* **Try it**:
Every entry must be copied word for word.

Information below:

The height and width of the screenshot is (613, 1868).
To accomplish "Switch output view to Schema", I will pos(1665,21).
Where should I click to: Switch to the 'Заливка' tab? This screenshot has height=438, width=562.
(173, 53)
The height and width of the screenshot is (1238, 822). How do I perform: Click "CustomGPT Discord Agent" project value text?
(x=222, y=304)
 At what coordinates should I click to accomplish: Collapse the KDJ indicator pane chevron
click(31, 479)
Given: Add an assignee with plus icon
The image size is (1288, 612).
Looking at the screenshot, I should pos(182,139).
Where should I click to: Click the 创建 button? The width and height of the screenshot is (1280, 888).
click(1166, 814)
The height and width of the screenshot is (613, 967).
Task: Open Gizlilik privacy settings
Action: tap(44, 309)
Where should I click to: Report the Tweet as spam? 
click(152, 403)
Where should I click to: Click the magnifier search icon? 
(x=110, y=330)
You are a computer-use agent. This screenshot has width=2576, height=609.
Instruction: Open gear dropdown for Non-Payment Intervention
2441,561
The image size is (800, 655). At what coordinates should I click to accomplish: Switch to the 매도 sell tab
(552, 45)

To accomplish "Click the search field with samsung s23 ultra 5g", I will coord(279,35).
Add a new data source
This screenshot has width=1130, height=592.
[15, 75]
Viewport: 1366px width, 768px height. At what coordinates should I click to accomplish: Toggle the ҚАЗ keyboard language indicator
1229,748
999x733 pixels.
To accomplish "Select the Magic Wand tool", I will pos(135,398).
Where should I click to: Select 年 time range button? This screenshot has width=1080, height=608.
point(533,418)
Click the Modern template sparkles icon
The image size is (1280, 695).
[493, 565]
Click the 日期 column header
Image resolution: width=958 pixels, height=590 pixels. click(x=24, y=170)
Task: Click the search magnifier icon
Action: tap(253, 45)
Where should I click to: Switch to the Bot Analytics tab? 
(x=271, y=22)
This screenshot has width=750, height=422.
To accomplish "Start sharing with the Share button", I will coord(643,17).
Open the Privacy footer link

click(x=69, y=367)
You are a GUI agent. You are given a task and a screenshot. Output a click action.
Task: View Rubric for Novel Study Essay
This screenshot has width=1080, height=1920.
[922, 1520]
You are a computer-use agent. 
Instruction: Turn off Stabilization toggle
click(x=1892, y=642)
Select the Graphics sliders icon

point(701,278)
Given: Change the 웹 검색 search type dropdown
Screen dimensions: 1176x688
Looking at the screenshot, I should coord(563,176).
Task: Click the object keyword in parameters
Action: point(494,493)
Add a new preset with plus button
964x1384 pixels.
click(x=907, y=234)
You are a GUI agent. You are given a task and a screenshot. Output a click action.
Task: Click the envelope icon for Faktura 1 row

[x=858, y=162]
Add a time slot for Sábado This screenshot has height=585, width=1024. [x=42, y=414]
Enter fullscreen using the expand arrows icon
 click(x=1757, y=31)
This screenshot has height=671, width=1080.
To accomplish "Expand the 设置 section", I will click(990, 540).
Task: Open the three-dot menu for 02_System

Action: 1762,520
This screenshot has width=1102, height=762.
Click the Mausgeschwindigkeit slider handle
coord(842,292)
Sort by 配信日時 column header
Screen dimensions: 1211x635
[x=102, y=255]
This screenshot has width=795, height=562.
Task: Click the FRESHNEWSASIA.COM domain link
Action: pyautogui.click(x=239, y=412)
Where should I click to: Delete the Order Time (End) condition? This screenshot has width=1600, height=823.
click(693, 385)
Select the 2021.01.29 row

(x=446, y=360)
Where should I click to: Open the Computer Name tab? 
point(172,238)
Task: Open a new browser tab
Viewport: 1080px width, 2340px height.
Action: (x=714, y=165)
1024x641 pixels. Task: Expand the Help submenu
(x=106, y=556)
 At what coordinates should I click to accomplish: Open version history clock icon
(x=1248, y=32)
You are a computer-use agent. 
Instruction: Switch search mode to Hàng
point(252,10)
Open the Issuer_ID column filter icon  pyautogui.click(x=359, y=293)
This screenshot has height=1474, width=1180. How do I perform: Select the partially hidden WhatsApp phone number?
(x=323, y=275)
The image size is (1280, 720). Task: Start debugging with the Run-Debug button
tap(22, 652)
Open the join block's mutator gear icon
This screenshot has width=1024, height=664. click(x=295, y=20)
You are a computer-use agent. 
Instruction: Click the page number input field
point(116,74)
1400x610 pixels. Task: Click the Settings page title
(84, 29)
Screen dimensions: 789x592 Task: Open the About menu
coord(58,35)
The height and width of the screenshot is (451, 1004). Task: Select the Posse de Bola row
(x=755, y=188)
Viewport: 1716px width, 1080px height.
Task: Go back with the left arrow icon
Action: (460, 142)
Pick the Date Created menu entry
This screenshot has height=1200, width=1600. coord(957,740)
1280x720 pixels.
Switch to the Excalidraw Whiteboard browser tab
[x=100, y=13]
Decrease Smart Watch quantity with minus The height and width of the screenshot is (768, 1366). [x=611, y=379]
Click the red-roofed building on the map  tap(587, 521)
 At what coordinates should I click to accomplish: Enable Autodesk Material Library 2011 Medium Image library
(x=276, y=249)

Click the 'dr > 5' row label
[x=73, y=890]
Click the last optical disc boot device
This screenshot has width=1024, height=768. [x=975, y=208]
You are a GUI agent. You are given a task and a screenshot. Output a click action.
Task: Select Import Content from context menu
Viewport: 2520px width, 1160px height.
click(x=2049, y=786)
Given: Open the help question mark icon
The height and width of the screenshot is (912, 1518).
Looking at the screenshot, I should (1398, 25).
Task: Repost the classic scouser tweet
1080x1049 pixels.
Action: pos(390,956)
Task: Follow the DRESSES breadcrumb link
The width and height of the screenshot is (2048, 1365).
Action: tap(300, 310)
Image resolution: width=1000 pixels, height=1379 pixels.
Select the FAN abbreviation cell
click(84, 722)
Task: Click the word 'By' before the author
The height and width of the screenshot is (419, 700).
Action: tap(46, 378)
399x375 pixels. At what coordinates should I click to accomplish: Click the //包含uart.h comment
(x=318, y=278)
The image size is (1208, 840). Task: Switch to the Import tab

End of Information.

* **Answer for the task**:
The height and width of the screenshot is (613, 1868).
To accomplish "Switch output view to Schema", I will pos(1665,21).
Where should I click to: Switch to the 'Заливка' tab? This screenshot has height=438, width=562.
(173, 53)
The height and width of the screenshot is (1238, 822). How do I perform: Click "CustomGPT Discord Agent" project value text?
(x=222, y=304)
 At what coordinates should I click to accomplish: Collapse the KDJ indicator pane chevron
click(31, 479)
Given: Add an assignee with plus icon
The image size is (1288, 612).
Looking at the screenshot, I should pos(182,139).
Where should I click to: Click the 创建 button? The width and height of the screenshot is (1280, 888).
click(1166, 814)
The height and width of the screenshot is (613, 967).
Task: Open Gizlilik privacy settings
Action: tap(44, 309)
Where should I click to: Report the Tweet as spam? 
click(152, 403)
Where should I click to: Click the magnifier search icon? 
(x=110, y=330)
You are a computer-use agent. This screenshot has width=2576, height=609.
Instruction: Open gear dropdown for Non-Payment Intervention
2441,561
The image size is (800, 655). At what coordinates should I click to accomplish: Switch to the 매도 sell tab
(552, 45)

To accomplish "Click the search field with samsung s23 ultra 5g", I will coord(279,35).
Add a new data source
This screenshot has width=1130, height=592.
[15, 75]
Viewport: 1366px width, 768px height. At what coordinates should I click to accomplish: Toggle the ҚАЗ keyboard language indicator
1229,748
999x733 pixels.
To accomplish "Select the Magic Wand tool", I will pos(135,398).
Where should I click to: Select 年 time range button? This screenshot has width=1080, height=608.
point(533,418)
Click the Modern template sparkles icon
The image size is (1280, 695).
[493, 565]
Click the 日期 column header
Image resolution: width=958 pixels, height=590 pixels. click(x=24, y=170)
Task: Click the search magnifier icon
Action: tap(253, 45)
Where should I click to: Switch to the Bot Analytics tab? 
(x=271, y=22)
This screenshot has width=750, height=422.
To accomplish "Start sharing with the Share button", I will coord(643,17).
Open the Privacy footer link

click(x=69, y=367)
You are a GUI agent. You are given a task and a screenshot. Output a click action.
Task: View Rubric for Novel Study Essay
This screenshot has width=1080, height=1920.
[922, 1520]
You are a computer-use agent. 
Instruction: Turn off Stabilization toggle
click(x=1892, y=642)
Select the Graphics sliders icon

point(701,278)
Given: Change the 웹 검색 search type dropdown
Screen dimensions: 1176x688
Looking at the screenshot, I should coord(563,176).
Task: Click the object keyword in parameters
Action: point(494,493)
Add a new preset with plus button
964x1384 pixels.
click(x=907, y=234)
You are a GUI agent. You are given a task and a screenshot. Output a click action.
Task: Click the envelope icon for Faktura 1 row

[x=858, y=162]
Add a time slot for Sábado This screenshot has height=585, width=1024. [x=42, y=414]
Enter fullscreen using the expand arrows icon
 click(x=1757, y=31)
This screenshot has height=671, width=1080.
To accomplish "Expand the 设置 section", I will click(990, 540).
Task: Open the three-dot menu for 02_System

Action: 1762,520
This screenshot has width=1102, height=762.
Click the Mausgeschwindigkeit slider handle
coord(842,292)
Sort by 配信日時 column header
Screen dimensions: 1211x635
[x=102, y=255]
This screenshot has width=795, height=562.
Task: Click the FRESHNEWSASIA.COM domain link
Action: pyautogui.click(x=239, y=412)
Where should I click to: Delete the Order Time (End) condition? This screenshot has width=1600, height=823.
click(693, 385)
Select the 2021.01.29 row

(x=446, y=360)
Where should I click to: Open the Computer Name tab? 
point(172,238)
Task: Open a new browser tab
Viewport: 1080px width, 2340px height.
Action: (x=714, y=165)
1024x641 pixels. Task: Expand the Help submenu
(x=106, y=556)
 At what coordinates should I click to accomplish: Open version history clock icon
(x=1248, y=32)
You are a computer-use agent. 
Instruction: Switch search mode to Hàng
point(252,10)
Open the Issuer_ID column filter icon  pyautogui.click(x=359, y=293)
This screenshot has height=1474, width=1180. How do I perform: Select the partially hidden WhatsApp phone number?
(x=323, y=275)
The image size is (1280, 720). Task: Start debugging with the Run-Debug button
tap(22, 652)
Open the join block's mutator gear icon
This screenshot has width=1024, height=664. click(x=295, y=20)
You are a computer-use agent. 
Instruction: Click the page number input field
point(116,74)
1400x610 pixels. Task: Click the Settings page title
(84, 29)
Screen dimensions: 789x592 Task: Open the About menu
coord(58,35)
The height and width of the screenshot is (451, 1004). Task: Select the Posse de Bola row
(x=755, y=188)
Viewport: 1716px width, 1080px height.
Task: Go back with the left arrow icon
Action: (460, 142)
Pick the Date Created menu entry
This screenshot has height=1200, width=1600. coord(957,740)
1280x720 pixels.
Switch to the Excalidraw Whiteboard browser tab
[x=100, y=13]
Decrease Smart Watch quantity with minus The height and width of the screenshot is (768, 1366). [x=611, y=379]
Click the red-roofed building on the map  tap(587, 521)
 At what coordinates should I click to accomplish: Enable Autodesk Material Library 2011 Medium Image library
(x=276, y=249)

Click the 'dr > 5' row label
[x=73, y=890]
Click the last optical disc boot device
This screenshot has width=1024, height=768. [x=975, y=208]
You are a GUI agent. You are given a task and a screenshot. Output a click action.
Task: Select Import Content from context menu
Viewport: 2520px width, 1160px height.
click(x=2049, y=786)
Given: Open the help question mark icon
The height and width of the screenshot is (912, 1518).
Looking at the screenshot, I should (1398, 25).
Task: Repost the classic scouser tweet
1080x1049 pixels.
Action: pos(390,956)
Task: Follow the DRESSES breadcrumb link
The width and height of the screenshot is (2048, 1365).
Action: tap(300, 310)
Image resolution: width=1000 pixels, height=1379 pixels.
Select the FAN abbreviation cell
click(84, 722)
Task: Click the word 'By' before the author
The height and width of the screenshot is (419, 700).
Action: tap(46, 378)
399x375 pixels. At what coordinates should I click to accomplish: Click the //包含uart.h comment
(x=318, y=278)
The image size is (1208, 840). Task: Switch to the Import tab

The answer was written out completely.